Dataset entries
——
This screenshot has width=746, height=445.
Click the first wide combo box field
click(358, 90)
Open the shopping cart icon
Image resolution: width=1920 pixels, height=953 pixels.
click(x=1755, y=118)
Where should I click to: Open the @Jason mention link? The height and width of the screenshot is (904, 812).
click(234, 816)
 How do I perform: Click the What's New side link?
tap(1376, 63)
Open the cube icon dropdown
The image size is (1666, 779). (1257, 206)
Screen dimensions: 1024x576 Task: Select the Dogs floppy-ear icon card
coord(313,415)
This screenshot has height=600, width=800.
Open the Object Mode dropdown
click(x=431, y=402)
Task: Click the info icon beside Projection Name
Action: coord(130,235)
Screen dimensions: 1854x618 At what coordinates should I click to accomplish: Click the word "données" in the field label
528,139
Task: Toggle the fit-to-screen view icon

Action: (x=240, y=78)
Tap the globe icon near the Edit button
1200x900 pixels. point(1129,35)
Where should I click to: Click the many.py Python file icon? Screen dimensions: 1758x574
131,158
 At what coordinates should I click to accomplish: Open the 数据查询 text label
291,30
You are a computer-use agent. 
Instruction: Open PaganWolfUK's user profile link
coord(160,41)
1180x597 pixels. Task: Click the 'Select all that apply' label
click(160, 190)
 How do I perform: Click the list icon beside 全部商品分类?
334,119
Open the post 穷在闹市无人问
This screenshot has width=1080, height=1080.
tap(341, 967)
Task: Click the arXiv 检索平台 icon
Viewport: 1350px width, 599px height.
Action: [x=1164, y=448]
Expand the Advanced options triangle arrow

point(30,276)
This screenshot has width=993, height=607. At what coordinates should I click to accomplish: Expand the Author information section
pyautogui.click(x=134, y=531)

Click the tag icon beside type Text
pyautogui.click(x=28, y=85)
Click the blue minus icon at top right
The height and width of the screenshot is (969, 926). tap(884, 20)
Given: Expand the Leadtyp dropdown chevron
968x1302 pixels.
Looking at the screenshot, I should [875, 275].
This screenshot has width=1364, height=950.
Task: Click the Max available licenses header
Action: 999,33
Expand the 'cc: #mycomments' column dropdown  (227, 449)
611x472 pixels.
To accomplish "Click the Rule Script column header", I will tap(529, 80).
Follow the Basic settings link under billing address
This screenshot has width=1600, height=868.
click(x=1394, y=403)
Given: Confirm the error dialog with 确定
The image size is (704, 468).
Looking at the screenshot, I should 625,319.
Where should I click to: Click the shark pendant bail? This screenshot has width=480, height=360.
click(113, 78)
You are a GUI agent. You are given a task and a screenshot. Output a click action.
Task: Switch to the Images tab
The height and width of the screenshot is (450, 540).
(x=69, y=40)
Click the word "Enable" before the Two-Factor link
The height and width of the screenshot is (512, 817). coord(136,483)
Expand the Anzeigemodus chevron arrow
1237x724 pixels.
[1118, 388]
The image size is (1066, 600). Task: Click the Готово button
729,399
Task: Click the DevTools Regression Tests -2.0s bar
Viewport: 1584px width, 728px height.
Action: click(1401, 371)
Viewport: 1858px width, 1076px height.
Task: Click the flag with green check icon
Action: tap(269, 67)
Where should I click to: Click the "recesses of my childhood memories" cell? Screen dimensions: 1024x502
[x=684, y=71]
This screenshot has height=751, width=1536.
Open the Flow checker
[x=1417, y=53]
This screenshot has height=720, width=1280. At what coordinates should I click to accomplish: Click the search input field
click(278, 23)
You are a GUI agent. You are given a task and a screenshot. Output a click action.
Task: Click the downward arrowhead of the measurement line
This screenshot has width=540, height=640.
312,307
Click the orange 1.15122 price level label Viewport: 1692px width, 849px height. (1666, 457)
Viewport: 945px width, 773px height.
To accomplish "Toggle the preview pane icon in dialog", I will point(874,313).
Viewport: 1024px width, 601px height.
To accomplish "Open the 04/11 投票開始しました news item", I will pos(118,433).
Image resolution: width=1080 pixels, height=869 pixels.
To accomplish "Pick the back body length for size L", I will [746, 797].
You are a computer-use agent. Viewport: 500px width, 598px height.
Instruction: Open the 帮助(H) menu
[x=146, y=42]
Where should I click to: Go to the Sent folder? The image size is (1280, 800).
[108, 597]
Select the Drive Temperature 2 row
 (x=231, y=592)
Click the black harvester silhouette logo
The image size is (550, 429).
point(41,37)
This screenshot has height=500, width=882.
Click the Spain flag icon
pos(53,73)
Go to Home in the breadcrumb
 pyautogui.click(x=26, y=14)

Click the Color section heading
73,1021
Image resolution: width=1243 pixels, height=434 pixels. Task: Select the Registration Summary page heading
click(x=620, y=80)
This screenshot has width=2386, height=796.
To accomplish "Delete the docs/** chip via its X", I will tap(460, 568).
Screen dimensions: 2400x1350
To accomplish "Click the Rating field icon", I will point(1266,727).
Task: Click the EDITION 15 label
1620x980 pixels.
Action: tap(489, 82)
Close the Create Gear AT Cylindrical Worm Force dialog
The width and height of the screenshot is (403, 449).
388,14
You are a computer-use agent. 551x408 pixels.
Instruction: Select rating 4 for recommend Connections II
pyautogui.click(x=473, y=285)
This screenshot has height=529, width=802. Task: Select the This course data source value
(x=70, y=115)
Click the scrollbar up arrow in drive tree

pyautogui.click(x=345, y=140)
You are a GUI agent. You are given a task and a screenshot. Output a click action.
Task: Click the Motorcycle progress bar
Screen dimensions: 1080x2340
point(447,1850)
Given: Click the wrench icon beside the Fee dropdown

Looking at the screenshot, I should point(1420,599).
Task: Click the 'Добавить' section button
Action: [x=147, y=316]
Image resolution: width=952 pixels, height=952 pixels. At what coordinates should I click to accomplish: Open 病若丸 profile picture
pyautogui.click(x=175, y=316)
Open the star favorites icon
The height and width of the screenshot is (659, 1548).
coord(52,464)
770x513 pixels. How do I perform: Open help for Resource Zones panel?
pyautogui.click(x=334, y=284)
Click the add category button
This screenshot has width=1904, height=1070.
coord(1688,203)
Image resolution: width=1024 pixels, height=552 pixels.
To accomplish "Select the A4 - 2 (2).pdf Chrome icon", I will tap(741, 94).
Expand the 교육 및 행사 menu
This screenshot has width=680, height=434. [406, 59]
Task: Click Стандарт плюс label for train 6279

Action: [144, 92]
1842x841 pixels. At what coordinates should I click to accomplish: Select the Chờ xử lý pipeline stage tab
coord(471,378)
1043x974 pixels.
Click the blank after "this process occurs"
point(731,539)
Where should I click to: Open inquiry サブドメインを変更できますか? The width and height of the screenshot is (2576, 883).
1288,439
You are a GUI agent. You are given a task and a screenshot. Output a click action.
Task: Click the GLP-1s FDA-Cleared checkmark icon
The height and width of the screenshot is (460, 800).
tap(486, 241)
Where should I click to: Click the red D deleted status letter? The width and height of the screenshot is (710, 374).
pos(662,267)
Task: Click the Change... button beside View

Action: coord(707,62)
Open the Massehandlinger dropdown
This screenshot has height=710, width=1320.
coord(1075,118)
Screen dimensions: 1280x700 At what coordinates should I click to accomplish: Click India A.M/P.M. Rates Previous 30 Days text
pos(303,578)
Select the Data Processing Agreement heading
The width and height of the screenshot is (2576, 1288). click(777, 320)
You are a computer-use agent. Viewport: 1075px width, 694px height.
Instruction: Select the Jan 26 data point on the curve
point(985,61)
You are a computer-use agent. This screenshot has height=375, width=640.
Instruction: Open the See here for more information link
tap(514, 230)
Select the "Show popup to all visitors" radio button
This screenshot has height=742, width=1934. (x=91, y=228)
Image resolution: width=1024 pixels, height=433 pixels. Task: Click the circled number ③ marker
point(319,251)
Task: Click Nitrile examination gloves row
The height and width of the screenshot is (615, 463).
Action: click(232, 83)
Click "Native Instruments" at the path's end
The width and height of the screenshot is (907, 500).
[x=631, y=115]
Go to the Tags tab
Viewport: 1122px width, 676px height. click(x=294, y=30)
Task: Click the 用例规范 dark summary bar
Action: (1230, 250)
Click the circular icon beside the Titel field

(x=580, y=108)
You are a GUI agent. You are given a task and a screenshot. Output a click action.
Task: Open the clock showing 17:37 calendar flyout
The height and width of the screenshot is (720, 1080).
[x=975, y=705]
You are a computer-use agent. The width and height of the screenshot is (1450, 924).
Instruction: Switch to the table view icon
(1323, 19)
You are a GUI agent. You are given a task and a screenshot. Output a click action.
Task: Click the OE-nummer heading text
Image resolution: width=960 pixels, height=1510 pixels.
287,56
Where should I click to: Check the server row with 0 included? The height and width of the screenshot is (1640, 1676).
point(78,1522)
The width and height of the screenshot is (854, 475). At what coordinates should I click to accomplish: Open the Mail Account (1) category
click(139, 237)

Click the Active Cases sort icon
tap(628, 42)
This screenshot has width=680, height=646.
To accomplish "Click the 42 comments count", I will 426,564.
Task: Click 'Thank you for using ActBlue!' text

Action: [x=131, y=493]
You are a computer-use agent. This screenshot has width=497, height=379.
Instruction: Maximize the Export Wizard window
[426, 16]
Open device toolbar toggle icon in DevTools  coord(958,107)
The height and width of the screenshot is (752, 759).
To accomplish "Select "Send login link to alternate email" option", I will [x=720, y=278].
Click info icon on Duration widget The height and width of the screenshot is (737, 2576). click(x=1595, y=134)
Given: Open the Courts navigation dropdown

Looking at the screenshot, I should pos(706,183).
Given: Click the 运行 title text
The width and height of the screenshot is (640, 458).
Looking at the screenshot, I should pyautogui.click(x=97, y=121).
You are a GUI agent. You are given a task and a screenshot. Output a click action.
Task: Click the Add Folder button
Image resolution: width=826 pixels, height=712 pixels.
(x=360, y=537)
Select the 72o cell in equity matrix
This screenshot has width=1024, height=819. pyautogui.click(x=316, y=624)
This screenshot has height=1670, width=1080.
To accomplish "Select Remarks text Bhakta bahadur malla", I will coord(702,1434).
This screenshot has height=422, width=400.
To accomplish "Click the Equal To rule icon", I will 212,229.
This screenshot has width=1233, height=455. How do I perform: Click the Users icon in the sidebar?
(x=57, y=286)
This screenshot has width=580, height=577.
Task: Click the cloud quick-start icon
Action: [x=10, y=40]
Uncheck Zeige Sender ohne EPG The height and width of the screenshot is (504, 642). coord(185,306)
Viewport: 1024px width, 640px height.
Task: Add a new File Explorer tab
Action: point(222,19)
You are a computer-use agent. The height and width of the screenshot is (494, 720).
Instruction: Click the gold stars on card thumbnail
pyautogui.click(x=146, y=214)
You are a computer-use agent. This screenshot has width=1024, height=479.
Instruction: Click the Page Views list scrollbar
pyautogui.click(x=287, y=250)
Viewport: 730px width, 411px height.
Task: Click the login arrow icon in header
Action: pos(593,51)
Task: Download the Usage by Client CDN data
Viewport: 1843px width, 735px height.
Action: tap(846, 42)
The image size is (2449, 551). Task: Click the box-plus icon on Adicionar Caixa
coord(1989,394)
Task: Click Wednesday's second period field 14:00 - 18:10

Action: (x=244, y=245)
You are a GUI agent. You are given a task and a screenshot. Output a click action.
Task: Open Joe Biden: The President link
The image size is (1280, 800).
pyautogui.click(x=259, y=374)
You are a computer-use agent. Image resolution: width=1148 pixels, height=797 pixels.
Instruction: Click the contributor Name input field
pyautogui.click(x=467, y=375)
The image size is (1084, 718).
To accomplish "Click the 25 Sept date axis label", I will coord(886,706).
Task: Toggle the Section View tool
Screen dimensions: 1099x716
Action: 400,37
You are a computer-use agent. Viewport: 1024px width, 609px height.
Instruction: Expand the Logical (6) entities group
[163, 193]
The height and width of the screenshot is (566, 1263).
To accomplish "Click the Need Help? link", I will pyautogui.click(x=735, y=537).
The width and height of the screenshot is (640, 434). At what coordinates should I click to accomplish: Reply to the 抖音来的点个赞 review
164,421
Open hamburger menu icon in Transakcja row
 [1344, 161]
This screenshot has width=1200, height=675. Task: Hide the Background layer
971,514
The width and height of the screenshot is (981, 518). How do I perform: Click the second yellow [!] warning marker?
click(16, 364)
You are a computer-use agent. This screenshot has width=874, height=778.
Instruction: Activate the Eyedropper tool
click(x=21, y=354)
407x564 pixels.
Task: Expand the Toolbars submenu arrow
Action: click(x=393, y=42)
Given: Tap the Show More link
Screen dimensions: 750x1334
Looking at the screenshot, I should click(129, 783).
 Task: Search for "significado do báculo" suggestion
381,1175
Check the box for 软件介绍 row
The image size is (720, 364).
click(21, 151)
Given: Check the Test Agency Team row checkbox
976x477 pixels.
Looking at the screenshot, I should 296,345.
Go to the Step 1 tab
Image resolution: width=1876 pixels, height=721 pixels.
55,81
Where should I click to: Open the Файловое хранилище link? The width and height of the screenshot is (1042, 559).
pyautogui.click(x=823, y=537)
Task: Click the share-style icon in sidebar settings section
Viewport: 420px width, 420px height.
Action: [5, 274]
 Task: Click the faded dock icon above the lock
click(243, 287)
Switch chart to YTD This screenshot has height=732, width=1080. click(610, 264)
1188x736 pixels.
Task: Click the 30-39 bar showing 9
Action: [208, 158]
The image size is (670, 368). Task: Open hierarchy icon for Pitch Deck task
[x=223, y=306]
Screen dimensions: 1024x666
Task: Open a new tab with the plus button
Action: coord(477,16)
——
Task goal: Look through the entries above and quote exactly the lines from the line with "Click info icon" to the line with "Given: Click the 运行 title text", counting both of those lines.

Reply to the task:
Click info icon on Duration widget The height and width of the screenshot is (737, 2576). click(x=1595, y=134)
Given: Open the Courts navigation dropdown

Looking at the screenshot, I should pos(706,183).
Given: Click the 运行 title text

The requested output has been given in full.